Please repeat only the stretch of records running from the first line through the line that contains "Open the Advanced menu".

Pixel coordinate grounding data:
━━━
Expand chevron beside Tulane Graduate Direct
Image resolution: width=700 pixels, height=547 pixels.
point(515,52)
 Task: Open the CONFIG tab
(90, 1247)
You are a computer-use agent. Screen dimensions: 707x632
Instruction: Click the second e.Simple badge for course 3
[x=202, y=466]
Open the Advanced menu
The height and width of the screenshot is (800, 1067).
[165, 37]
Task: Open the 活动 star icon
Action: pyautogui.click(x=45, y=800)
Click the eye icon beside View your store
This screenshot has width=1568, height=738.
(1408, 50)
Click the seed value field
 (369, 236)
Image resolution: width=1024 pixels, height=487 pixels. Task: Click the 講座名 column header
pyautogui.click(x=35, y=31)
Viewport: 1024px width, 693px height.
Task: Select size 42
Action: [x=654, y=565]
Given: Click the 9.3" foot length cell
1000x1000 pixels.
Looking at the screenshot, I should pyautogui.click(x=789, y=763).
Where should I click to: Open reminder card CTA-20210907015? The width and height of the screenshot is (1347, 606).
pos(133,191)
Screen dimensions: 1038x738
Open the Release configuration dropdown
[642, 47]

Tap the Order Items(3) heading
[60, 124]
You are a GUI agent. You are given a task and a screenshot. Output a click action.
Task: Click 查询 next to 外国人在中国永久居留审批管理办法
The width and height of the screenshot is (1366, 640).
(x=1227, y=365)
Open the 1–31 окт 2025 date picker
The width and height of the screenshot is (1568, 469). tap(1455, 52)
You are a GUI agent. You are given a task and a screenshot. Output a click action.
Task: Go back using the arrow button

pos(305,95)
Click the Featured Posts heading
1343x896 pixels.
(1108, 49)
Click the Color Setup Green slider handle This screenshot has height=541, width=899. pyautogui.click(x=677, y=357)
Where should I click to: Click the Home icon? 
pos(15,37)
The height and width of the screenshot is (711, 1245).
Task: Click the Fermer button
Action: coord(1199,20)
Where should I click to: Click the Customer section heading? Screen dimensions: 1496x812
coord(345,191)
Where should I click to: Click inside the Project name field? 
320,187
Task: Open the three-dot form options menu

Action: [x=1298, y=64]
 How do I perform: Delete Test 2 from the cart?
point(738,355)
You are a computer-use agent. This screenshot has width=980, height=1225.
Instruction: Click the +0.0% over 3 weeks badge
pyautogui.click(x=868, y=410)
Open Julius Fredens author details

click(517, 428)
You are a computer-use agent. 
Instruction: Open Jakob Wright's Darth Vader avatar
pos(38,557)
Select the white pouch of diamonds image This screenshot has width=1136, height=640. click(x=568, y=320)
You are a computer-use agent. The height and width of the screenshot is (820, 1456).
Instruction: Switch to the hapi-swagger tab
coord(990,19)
━━━
SOLUTION:
Expand chevron beside Tulane Graduate Direct
Image resolution: width=700 pixels, height=547 pixels.
point(515,52)
 Task: Open the CONFIG tab
(90, 1247)
You are a computer-use agent. Screen dimensions: 707x632
Instruction: Click the second e.Simple badge for course 3
[x=202, y=466]
Open the Advanced menu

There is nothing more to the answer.